The lockdown (or “martial law” as one FB friend insists on calling it) is about ‘flattening the curve’—minimising the numbers to allow the health system to cope with them. At this point, the UK hasn’t imposed a lockdown and there’s much discussion of conspiracy theories and the politics of ‘herd immunity’. It’s possible that the longterm economic effects of the remedy could prove worse than the disease. But in the short-term, an overwhelmed health service would be catastrophic. Imagine how many more patients could die from other problems if the health service was dysfunctional.
This, from Dr Francesca Cortellaro, an Italian doctor, puts our current lack of liberty into perspective …
“Do you know what the most dramatic feeling is? Watching patients die alone, listening to them begging you to greet children and grandkids. Covid-19 patients walk in alone, no relative there can assist and when they’re about to leave they can tell. They’re shiny, they don’t go into narcolepsy. It’s like they’re drowning, but with plenty of time to figure it out. Last one was tonight. She was a granny, wanted to see her granddaughter. I pulled out my phone and called it on video. They said goodbye. Shortly after she left. I have a long list of video calls by now. I call it a farewell list.”
Today the wind is howling, the waves are working, and the forecast for the next few days is for epic conditions … But most people tend to think twice about disobeying the law when there’s a tank pointing at them (although, of course, there’s that famous photo taken in 1989, in Tiananmen Square).
To keep spirits up (and to distract me from staring out of the window at the unridden waves) I try to come up with some reasons to be cheerful. It’s tough, and maybe these thoughts are just clutching at straws (pissing in the wind?) but here goes anyway …
1 – Perhaps this crisis will one day be seen as a wake-up call for the even more serious, long-term problems facing our planet. Forcing everybody to travel less, slowing down the economy, paying people not to work … All stuff we’re going to have to get used to eventually. Satellite pics have already revealed less pollution in China’s cities. There are fish again in Venice’s canals. The air in Tenerife is noticeable cleaner and sharper. I live 3km from the airport, right under the flight path—and I can hear the birds sing now.
2 – Maybe the crisis will bring us closer, in a we’re-all-in-this-together Blitz spirit, and result in a new-found sense of community. Maybe. Maybe not. Vamos a ver. I remain an optimist (albeit a pragmatist, who enjoys healthy sarcasm and even occasional cynicism).
3 – Hopefully, under lockdown I might write a few more words than I would have if I’d been allowed out to play. We writers have always self-isolated and social-distanced. We’ve always been antisocial buggers.
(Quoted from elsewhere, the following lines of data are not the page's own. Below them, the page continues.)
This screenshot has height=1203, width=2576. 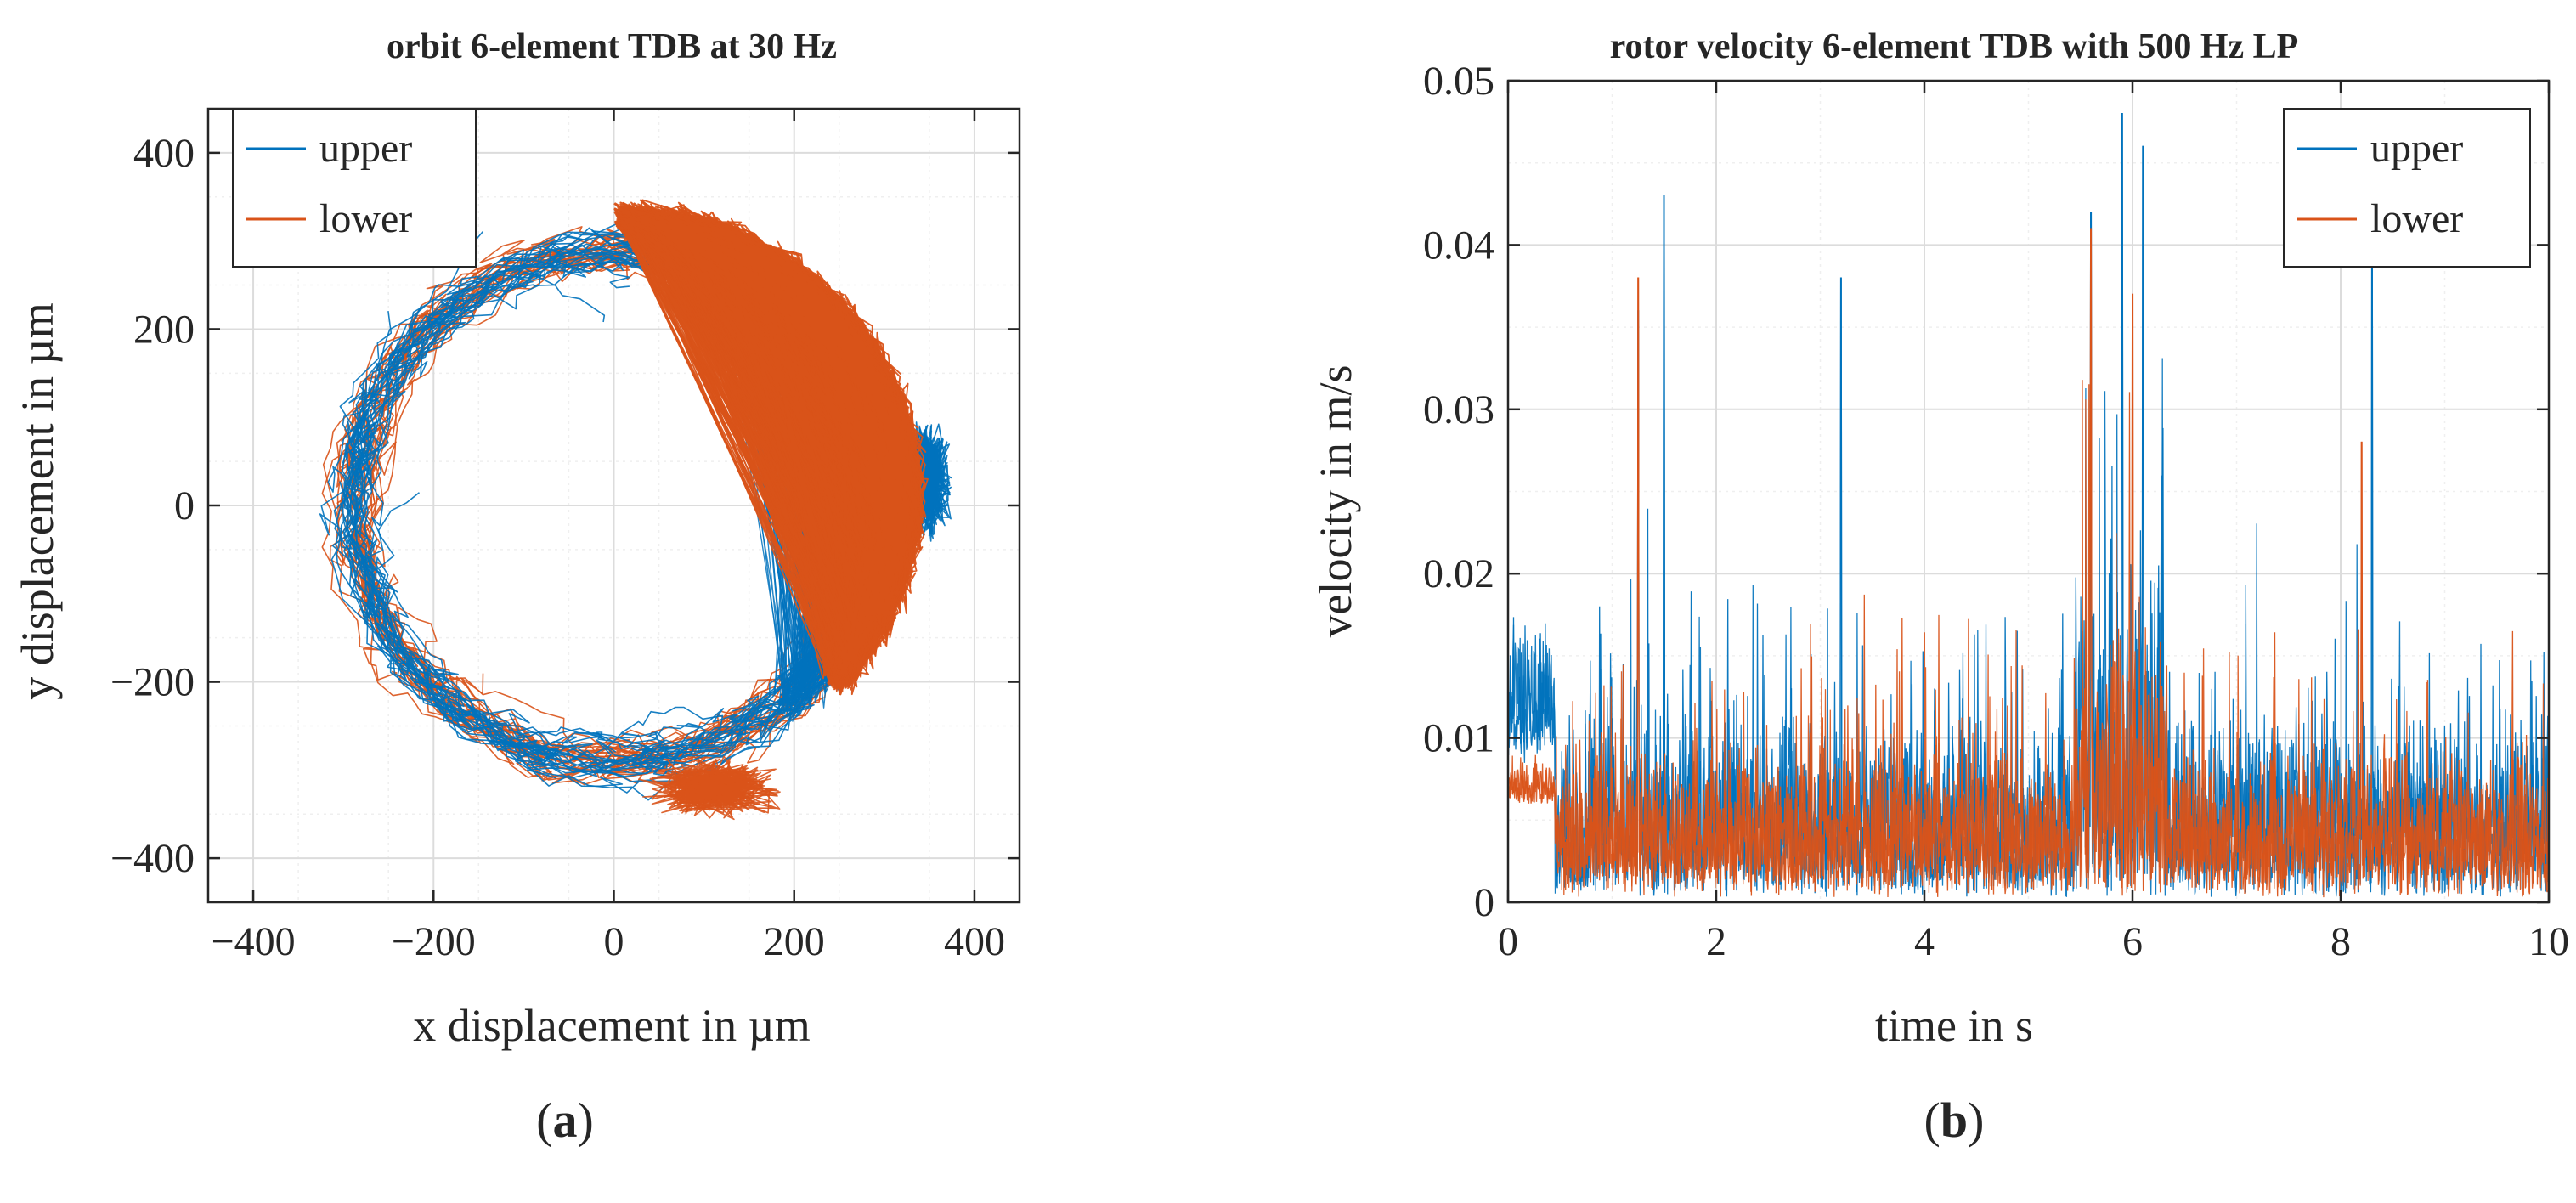 I want to click on tick-label-x: 10, so click(x=2548, y=942).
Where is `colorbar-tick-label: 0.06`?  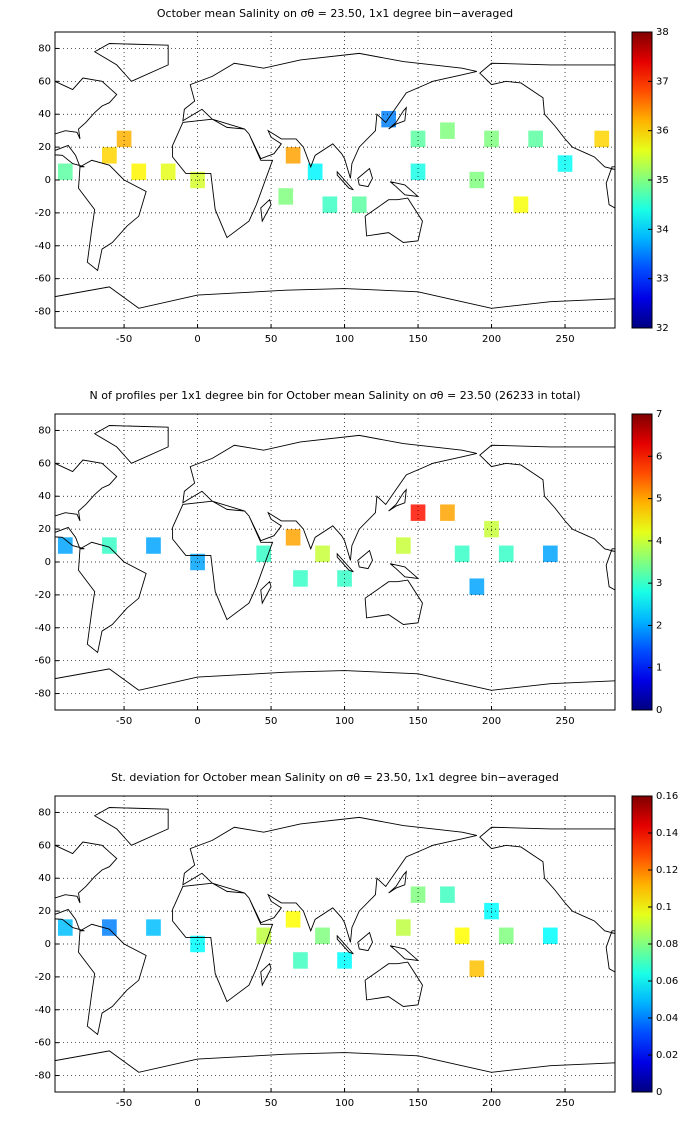
colorbar-tick-label: 0.06 is located at coordinates (667, 982).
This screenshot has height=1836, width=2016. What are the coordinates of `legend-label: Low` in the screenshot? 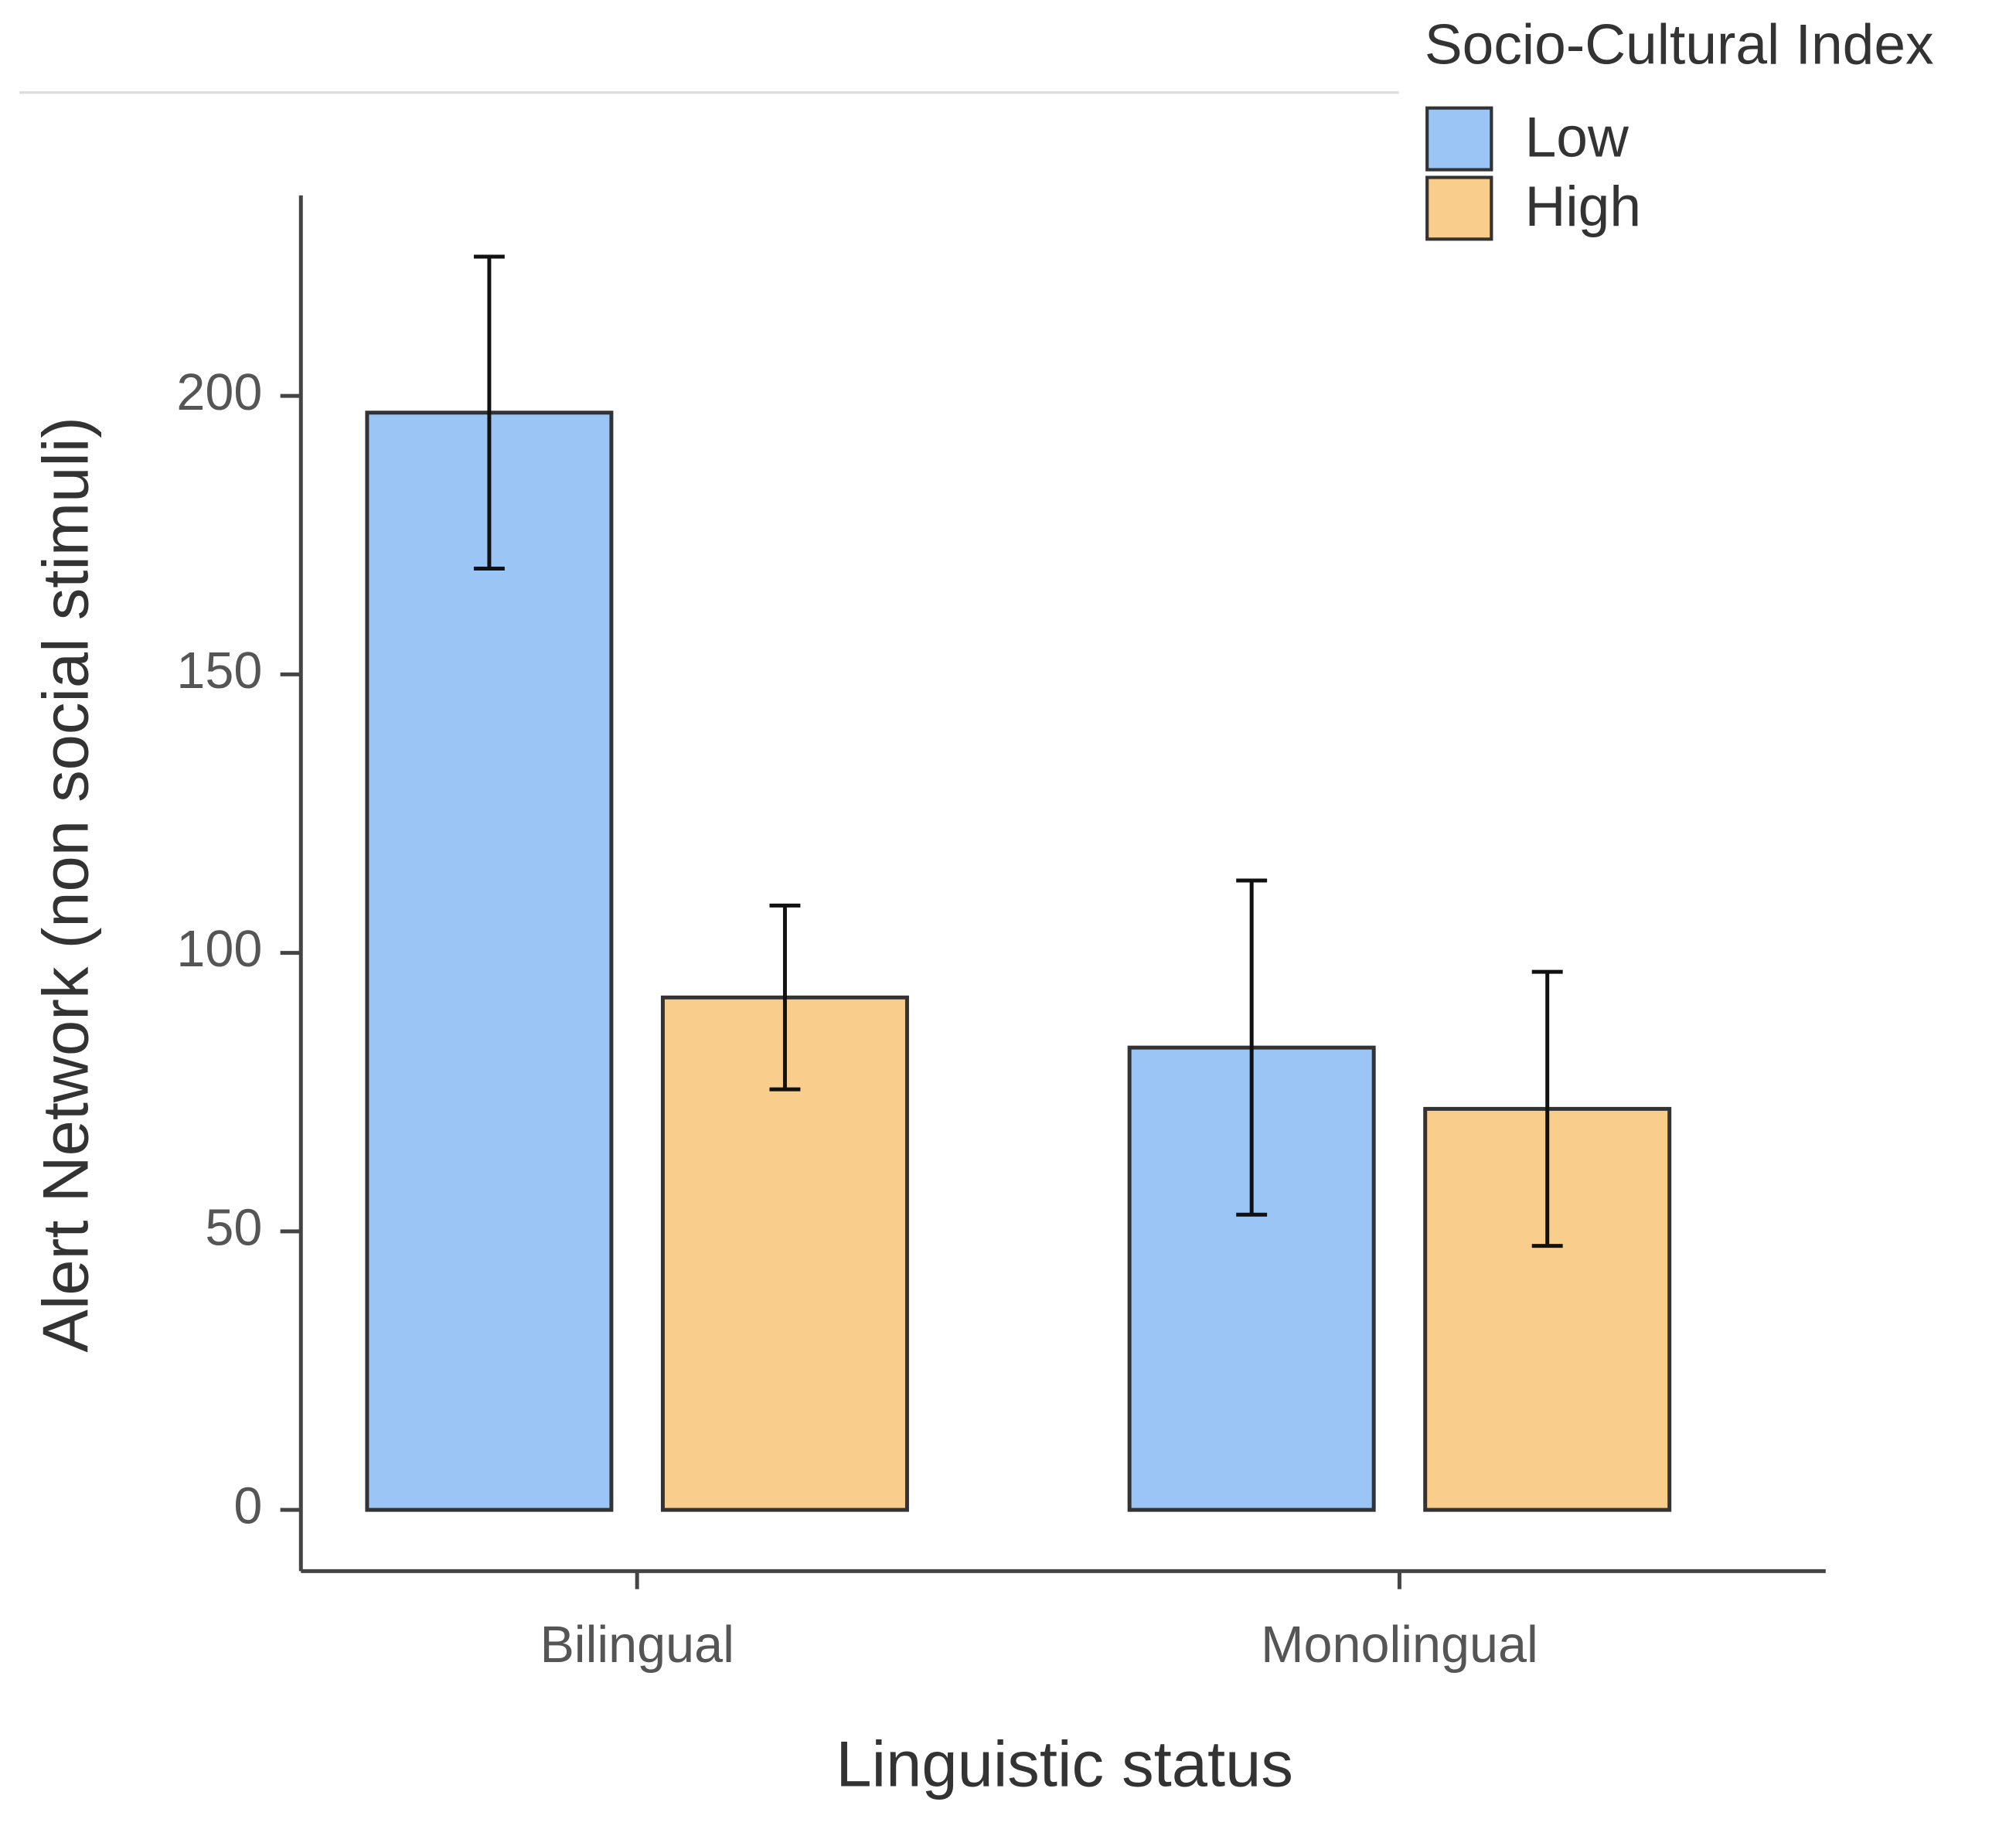 It's located at (1577, 137).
Now’s the time to escape to the writing cave and into a separate reality. Perhaps it takes a crisis to focus on what’s really important (especially when one lives in ‘paradise’). No excuses now.
4 – Lockdown = a good chance to catch up with some reading. So many great books waiting to be discovered. Every cloud, silver linings etc
5 – I can’t imagine anybody I’d rather be locked down with than my partner of thirty-seven years, my wonderful artist wife, Nikki. If ever I needed a reason to be cheerful, she’s it!